To complete the task:

  • Connect your environment accorrding the topology
  • open the file *_preconf.txt from ZIP file with complete task and configure your environment with basic settings so you can start with the task.



MPLS – AToM – EoMPLS – Q in Q

Title: MPLS – AToM – EoMPLS – Q in Q (for 7600 platform, not working on 7200)

Goal:

  • Configure MPLS-based core IP network.
  • Configure Any Transport over MPLS technology to forward QinQ traffic over MPLS core. VLANs 11-14,18 encapsulated to VLAN 10.

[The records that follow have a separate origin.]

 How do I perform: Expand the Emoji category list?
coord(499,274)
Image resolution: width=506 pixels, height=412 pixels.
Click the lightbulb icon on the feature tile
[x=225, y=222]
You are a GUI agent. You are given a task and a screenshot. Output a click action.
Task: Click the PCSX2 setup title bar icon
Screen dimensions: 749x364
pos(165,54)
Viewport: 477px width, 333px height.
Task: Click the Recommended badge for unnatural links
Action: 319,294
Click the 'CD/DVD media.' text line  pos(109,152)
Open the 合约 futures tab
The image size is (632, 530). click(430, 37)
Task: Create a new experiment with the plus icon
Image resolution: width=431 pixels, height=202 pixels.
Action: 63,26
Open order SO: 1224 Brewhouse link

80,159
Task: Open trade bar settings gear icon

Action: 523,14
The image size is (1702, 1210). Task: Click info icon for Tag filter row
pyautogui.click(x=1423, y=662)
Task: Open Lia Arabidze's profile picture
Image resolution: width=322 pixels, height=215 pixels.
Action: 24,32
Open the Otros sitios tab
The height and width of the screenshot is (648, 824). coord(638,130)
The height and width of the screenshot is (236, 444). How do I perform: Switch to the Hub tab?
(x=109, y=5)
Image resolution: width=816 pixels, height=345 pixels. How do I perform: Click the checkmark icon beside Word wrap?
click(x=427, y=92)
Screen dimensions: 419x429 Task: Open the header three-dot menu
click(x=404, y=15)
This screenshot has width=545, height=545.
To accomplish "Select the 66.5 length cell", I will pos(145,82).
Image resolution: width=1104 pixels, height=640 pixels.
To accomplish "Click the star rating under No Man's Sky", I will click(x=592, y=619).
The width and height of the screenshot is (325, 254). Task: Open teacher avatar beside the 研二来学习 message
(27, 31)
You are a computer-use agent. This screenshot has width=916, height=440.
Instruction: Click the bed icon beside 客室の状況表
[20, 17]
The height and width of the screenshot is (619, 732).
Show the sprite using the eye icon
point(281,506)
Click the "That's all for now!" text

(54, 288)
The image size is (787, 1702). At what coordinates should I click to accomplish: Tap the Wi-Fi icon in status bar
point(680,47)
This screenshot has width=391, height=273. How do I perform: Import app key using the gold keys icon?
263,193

Required time: 120 minutes

Theoretical background:

Links related to this task:

Topology:

MPLS-AToM-QinQ

Configuration:

 

1) Check pre-configured settings

Before starting configuration of MPLS you should check pre-configured settings. First use ping command to test connectivity between PE1 and PE3 routers. Also

check OSPF if networs are propagated correctly.

 

2) MPLS core configuration

In this part of configuration you will configure basic MPLS functionality.

Router PE1

      PE1(config)#ip cef; enable CEF, prerequisite for MPLS
      PE1(config)#interface #PE1:PE1-P#
      PE1(config-if)#mpls ip; enable MPLS on the interface #PE1:PE1-P#  
      PE1(config)#interface loopback 2; create loopback interface
      PE1(config-if)#ip address 20.0.0.1 255.255.255.255; set IP address on loopback interface
      PE1(config-if)#no shutdown
      PE1(config)#mpls label protocol ldp; MPLS will use LDP as label distribution protocol
      PE1(config)#mpls ldp router-id loopback 2 force; force loopback IP address to be router ID
      PE1(config)#router ospf 1
      PE1(config-router)#network 20.0.0.1 0.0.0.0 area 0; set OSPF to propagate loopback address

Router P

Set P and PE3 routers similarly.

      P(config)#ip cef
      P(config)#interface #P:P-PE3#
      P(config-if)#mpls ip
      P(config)#interface #P:PE1-P#
      P(config-if)#mpls ip
      P(config)#interface loopback 2
      P(config-if)#ip address 30.0.0.1 255.255.255.255
      P(config-if)#no shutdown
      P(config)#mpls label protocol ldp
      P(config)#mpls ldp router-id loopback 2 force
      P(config)#router ospf 1
      P(config-router)#network 30.0.0.1 0.0.0.0 area 0

Router PE3

      PE3(config)#ip cef
      PE3(config)#interface #PE3:P-PE3#
      PE3(config-if)#mpls ip
      PE3(config)#interface loopback 2
      PE3(config-if)#ip address 40.0.0.1 255.255.255.255
      PE3(config-if)#no shutdown
      PE3(config)#mpls label protocol ldp
      PE3(config)#mpls ldp router-id loopback 2 force
      PE3(config)#router ospf 1
      PE3(config-router)#network 40.0.0.1 0.0.0.0 area 0

3) MPLS core function test

Use following commands on core routers PE1, P, PE3 and check results

      Pxx#show mpls ldp binding; display LDP bindings on the router
      Pxx#show mpls ldp discovery; show discovered MPLS enabled peering routers
      Pxx#show mpls ldp neighbor; show peering neighbors
      Pxx#show mpls forwarding-table; display forwarding table with local and remote labels. 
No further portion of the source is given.